As someone who was once hired to work on a “cloud file system” I was quite intrigued by this tweet from Kir Kolyshkin.
@kpisman This is our very own distributed fs, somewhat similar to Gluster or CEPH but (of course) better. http://t.co/DlysXvve
Trying to ignore the fact that what the link describes is explicitly not a real filesystem,I immediately responded that the file/block discussion seemed misguided, and – more importantly – the code seemed to be MIA. The link is not to an implementation, in either source or binary form. It’s not even to an architecture or design. It’s just a discussion of high-level requirements, similar to what I did for HekaFS before I even considered writing the first line of code. Naturally, Kir challenged me to elaborate, so I will. Let’s start with what he has to say about scalability.
It’s interesting to note that a 64-node rack cluster with a fast Ethernet switch supporting fabricswitching technology can, using nothing more than 1Gb network cards and fairly run-of-the-mill SATA devices, deliver an aggregate storage bandwidth of around 50GB/s
I’ve actually seen a storage system deliver 50GB/s. I doubt that Kir has, because it’s not that common and if he had I’m pretty sure it would be mentioned somewhere in the document. Even if we assume dual Gb/s full-duplex NICs per node, that’s only 250MB/s/node or 16GB/s total. At 64 nodes per rack I don’t think you’re going to be cramming in more NICs, plus switches, so basically he’s just off by 3x.
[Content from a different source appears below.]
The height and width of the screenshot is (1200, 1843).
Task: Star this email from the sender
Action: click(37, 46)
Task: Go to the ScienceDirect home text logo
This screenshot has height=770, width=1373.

I work on the same kind of distributed “scale-out” storage he’s talking about, so I’m well aware of how claims like that should and do set off alarm bells for anybody who’s serious about this kind of thing. Let’s move on to the point I originally addressed.
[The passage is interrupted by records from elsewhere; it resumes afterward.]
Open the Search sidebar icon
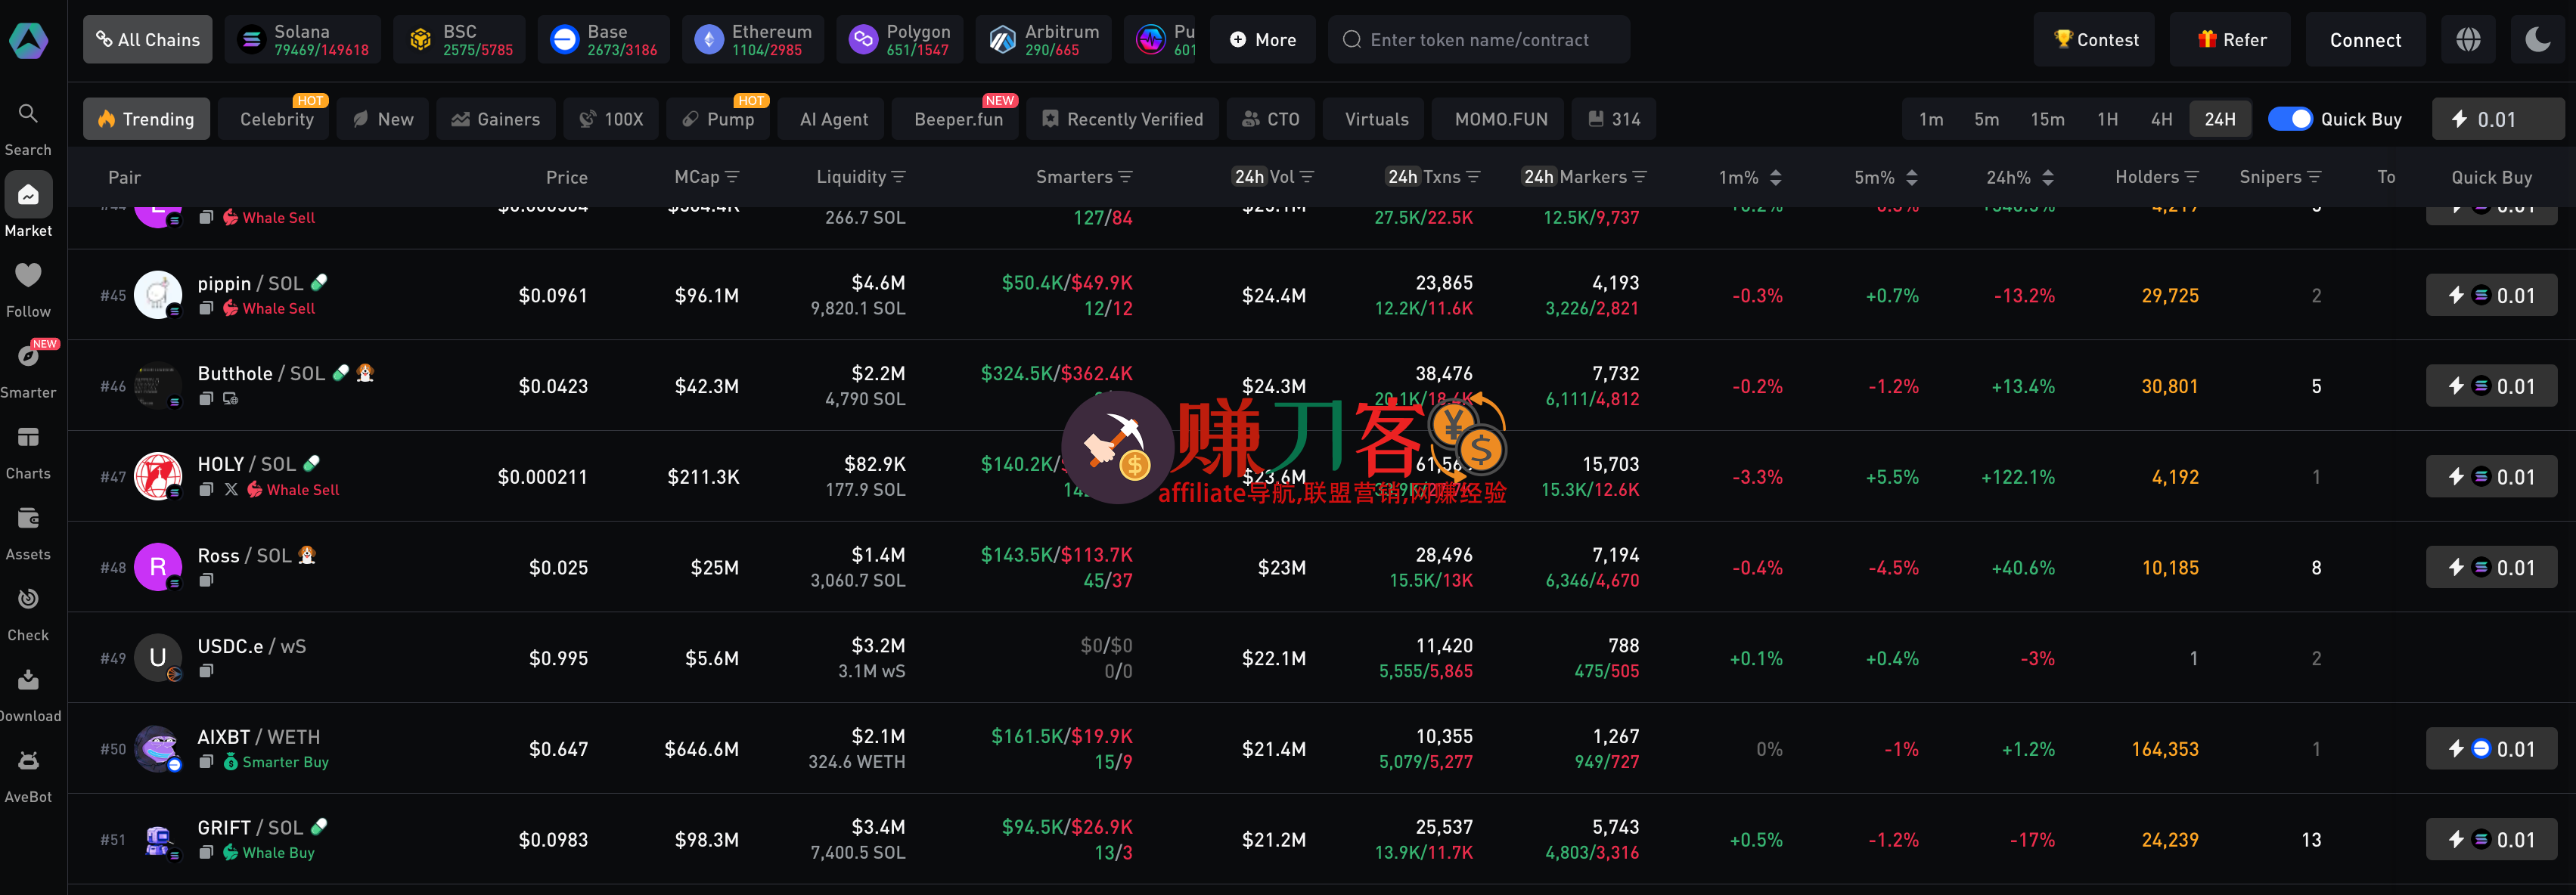Screen dimensions: 2576x895 coord(28,114)

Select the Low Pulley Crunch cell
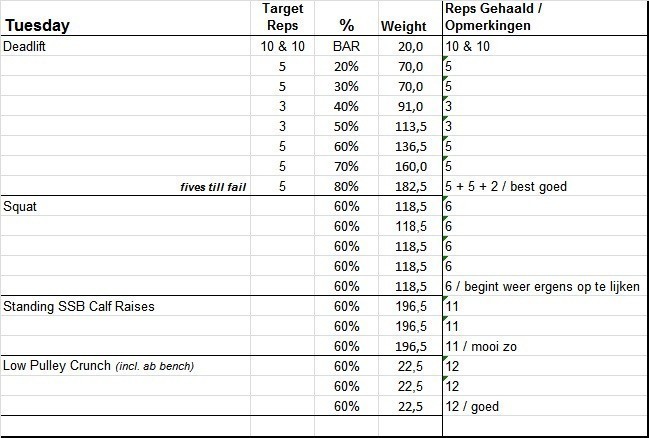tap(98, 365)

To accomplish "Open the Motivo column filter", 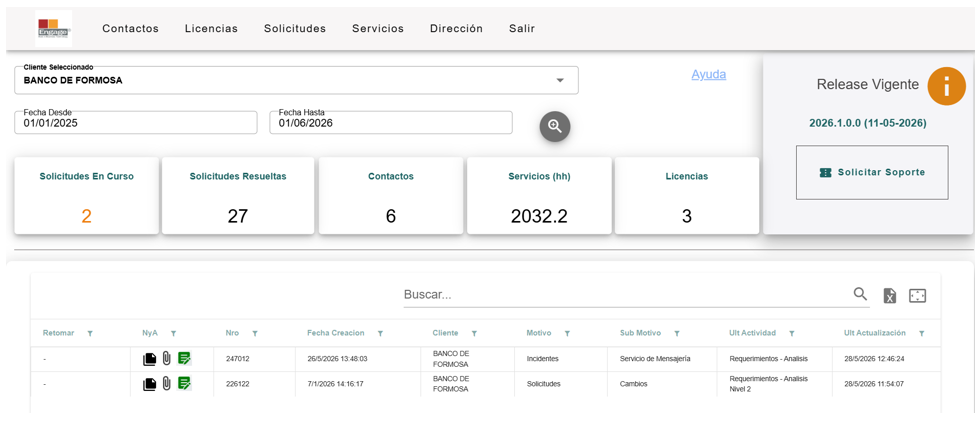I will tap(567, 334).
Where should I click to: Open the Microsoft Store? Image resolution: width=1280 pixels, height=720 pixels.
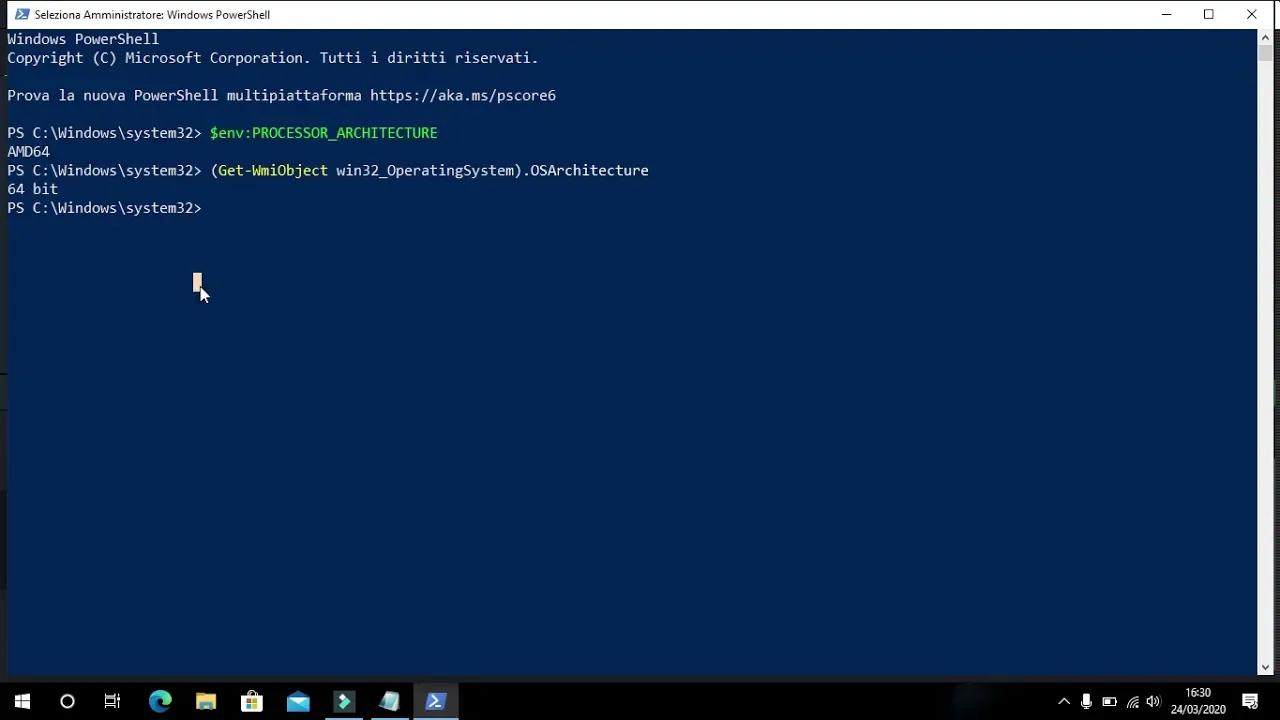251,700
each VE root contains a large number of small files,
and aggregating them in a file environment causes the file server to see a massively growing number of
objects. As a result, metadata operations will run into bottlenecks. To explain this problem further: if
each root has N objects and there are M roots, tracking the combined objects will require an N times M
scaling of effort.
How does this require “N times M” effort any more for M>1 servers than for M=1? The only explanation I can think of is that Kir is thinking of each client needing to have a full map of all objects, but that’s simply not the case. Clients can cache the locations of objects they care about and look up any locations not already in cache. With techniques such as consistent hashing, even those rare lookups won’t be terribly expensive. Servers only care about their own objects, so “N times M” isn’t true for any entity in the system. This is not entirely a solved problem, but both GlusterFS and Ceph (among many others) have been doing things this way for years so anybody claiming to have innovated in this space should exhibit awareness of the possibility. Let’s move on.
use of sparse objects typically is not of interest to hosting providers because they
already generally have more storage than they need.
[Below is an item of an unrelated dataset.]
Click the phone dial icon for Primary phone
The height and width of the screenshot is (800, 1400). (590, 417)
O RLY? My customers – who I’d guess are probably more “enterprise-y” than Kir’s – certainly don’t seem to be wallowing in idle storage. On the contrary, they seem to be buying lots of new storage all the time and are very sensitive to its cost. That’s why one of the most frequently requested features for GlusterFS is “network RAID” or erasure coding instead of full-out replication, and deduplication/compression are close behind. They’re all geared toward wringing the most out of the storage people already have so that they don’t need to buy more. That hardly sounds like “more than they need” does it?
Because of these misunderstandings, I don’t think Parallels “cloud storage” is really comparable to GlusterFS, so I’m not sure why he mentioned it or why I’d care. It seems a lot more like RBD or Sheepdog, leaving open the question of why Parallels didn’t use one of those. Maybe they specifically wanted something that was closed source (or open source but you’re not supposed to know you’re paying them for something free). What’s really striking is what Kir never even mentions. For example, there’s no mention at all of security, privacy, or multi-tenancy. Surely, if this is supposed to be cloud storage, some mention should be made of accounts and authentication etc. There’s also no mention of management. If this is supposed to be all cloudy, shouldn’t there be something about how easy it is to add capacity or provision user storage from that pooled capacity? Without so much as an architectural overview it’s impossible to tell how well the result meets either the requirements Kir mentions or those he omits, and with such a start it’s hard to be optimistic.